This week was all about #mentalhealthawareness. Ordinarily it passes me by, but the theme of the 2018 campaign, stress, has really caught my attention.
I’m one of these people who has always worked better under pressure. It wasn’t until I got my first job in the press office of a busy police force, that I realised there were jobs perfectly suited to people like me!
I thrive on the urgency of a situation. I get a kick from turning work around in very tight timescales. The adrenaline rush of a fourteen hour day and the feeling driving home with music pulsing through the car speakers, is my big reward.

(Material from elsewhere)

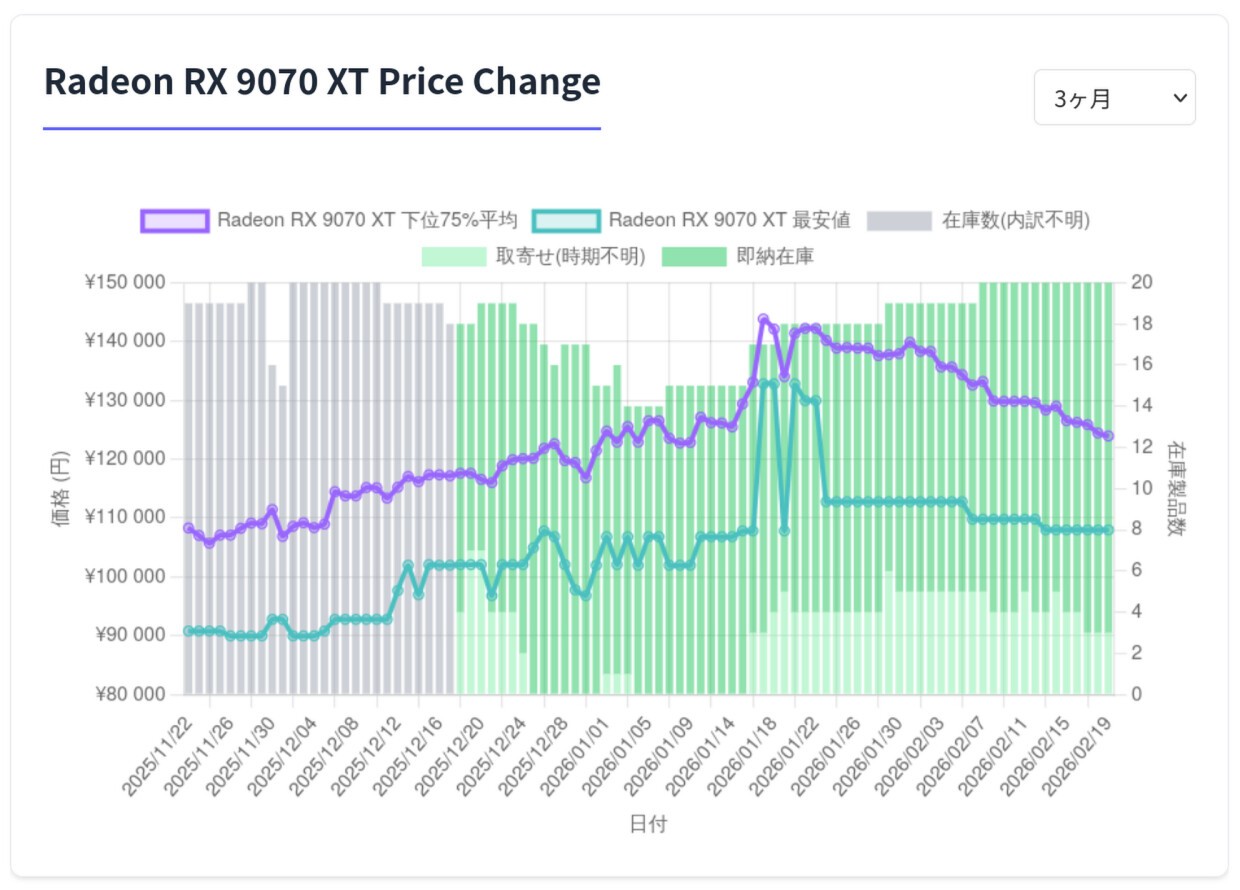
Task: Click the last purple average data point
Action: coord(1108,436)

That can’t be a constant though and I’ve come to realise there’s a big difference between preferring to work under pressure and having to work under pressure.
For me, the first is a good catalyst to get stuff done and, 99% of the time feel happy that quality isn’t compromised. The second is a state whereby I become paralysed by the pressure. So much to do that it becomes difficult to see what needs to be done first and I have personally felt unable to navigate the musts, shoulds and coulds because of it – mental paralysis.

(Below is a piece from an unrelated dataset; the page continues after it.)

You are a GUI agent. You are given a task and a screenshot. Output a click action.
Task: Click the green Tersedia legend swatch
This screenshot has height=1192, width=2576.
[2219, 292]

Constant pressure causes stress and for me this leads to job dissatisfaction, because nothing gets done properly and consequently imposter syndrome kicks in – ‘I’m not good enough!’ I LOVE WORK, so when this happens it becomes quite distressing.
As well as having a full-time, often challenging, sometimes extremely rewarding job, I also have two small children – my ‘squatters’ (6 and 2) and a husband who works shifts. I can’t afford to be stressed!

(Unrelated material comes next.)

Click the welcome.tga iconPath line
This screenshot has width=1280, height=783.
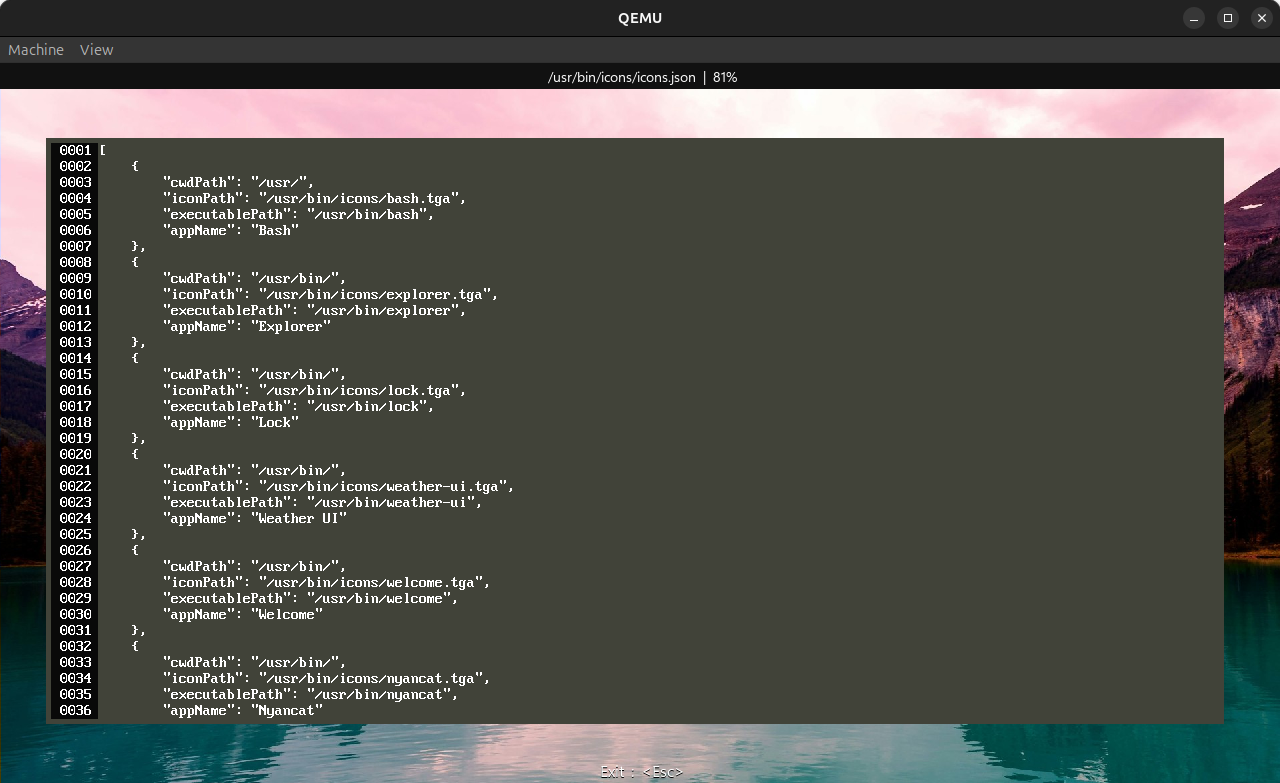point(327,582)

What’s really helped me is to recognise the little things I start to do and feel when I’m falling into a state of stress that can be mentally and physically quite damaging for me. If I can spot it quick enough, I can try and change my behaviour.
A couple of weeks ago I could feel I was going back down a glum, yet frantic path. So, I consciously did things differently:
- I worked a few days of normal length – Going home when my contracted hours were worked seemed counterproductive to getting stuff done, but it gave me space to think.
- I wrote a list of three things I needed to achieve/deliver each day that week.
- I purposely left my laptop in work .
- I ‘unplugged’ from social media so I couldn’t see work and the goings on (I’m always available on the phone should they REALLY need me).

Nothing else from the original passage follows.